China’s independent and peaceful foreign policy has the following major components:

—Adhering to independence. China decides on its approaches and policies regarding international issues independently. In international affairs, China shall decide its own stand according to the rights and wrongs of an affair, shall never yield to pressure from any big countries, and shall not form alliances with any major power or group of nations.

—Safeguarding world peace. China shall neither take part in any arms race, nor engage in military expansion. China shall adhere to opposing hegemonism, power politics and aggressive expansion in any form; and adhere to opposing the infringement by any country on other countries’ sovereignty and territorial integrity or interfering in other countries’ internal affairs on the excuse of ethnic, religious or human rights issues.

—Establishing friendly and cooperative relations. China is willing to establish and develop friendly and cooperative relations with all countries on the basis of the following five principles: mutual respect for sovereignty and territorial integrity, mutual non-aggression, non-interference in each other’s internal affairs, equality and mutual benefit, and peaceful coexistence. China shall not decide its relations with other countries according to social or ideological systems.

—Developing good-neighborly relations. China actively develops friendly relations with its surrounding countries, safeguards the peace and stability of the region, and promotes economic cooperation at the regional level. China maintains that the disputes concerning borders, territory and territorial waters left over by history be solved through dialogues and talks so as to seek fair and reasonable solutions. If a dispute cannot be solved right away, it may be put aside for the time being, and common ground be sought while reserving differences. An unsolved dispute should not affect normal relations between the relevant countries.

—Strengthening unity and cooperation with developing countries. China has always taken it as the basis of its foreign policy to strengthen unity and cooperation with developing countries. China has consistently attached great importance to developing all-round friendly and cooperative relations with the Third World countries, actively seeking mutually complementary economic, trade, scientific and technological cooperative channels, strengthening consultation and cooperation with them on international issues, and jointly safeguarding the rights and interests of developing countries.

—Opening to the outside world. China opens to developed countries as well as to developing countries. On the basis of equality and mutual benefit, China actively conducts extensive international cooperation to promote common development.
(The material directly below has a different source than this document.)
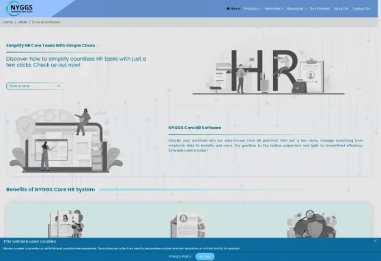Open the Our Partners page
Screen dimensions: 381x261
[x=320, y=9]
As the largest developing country in the world and a permanent member of the UN Security Council, China is willing to make unremitting efforts for world peace and development, and the establishment of a new peaceful, stable, fair and reasonable international political and economic order.

On November 26, 1998, Japanese Emperor
Akihito held a grand ceremony to
welcome the visiting president
of the PRC, Jiang Zemin.

On June 27, 1998, President Jiang Zemin
held a ceremony in Beijing to welcome
President Bill Clinton of the USA.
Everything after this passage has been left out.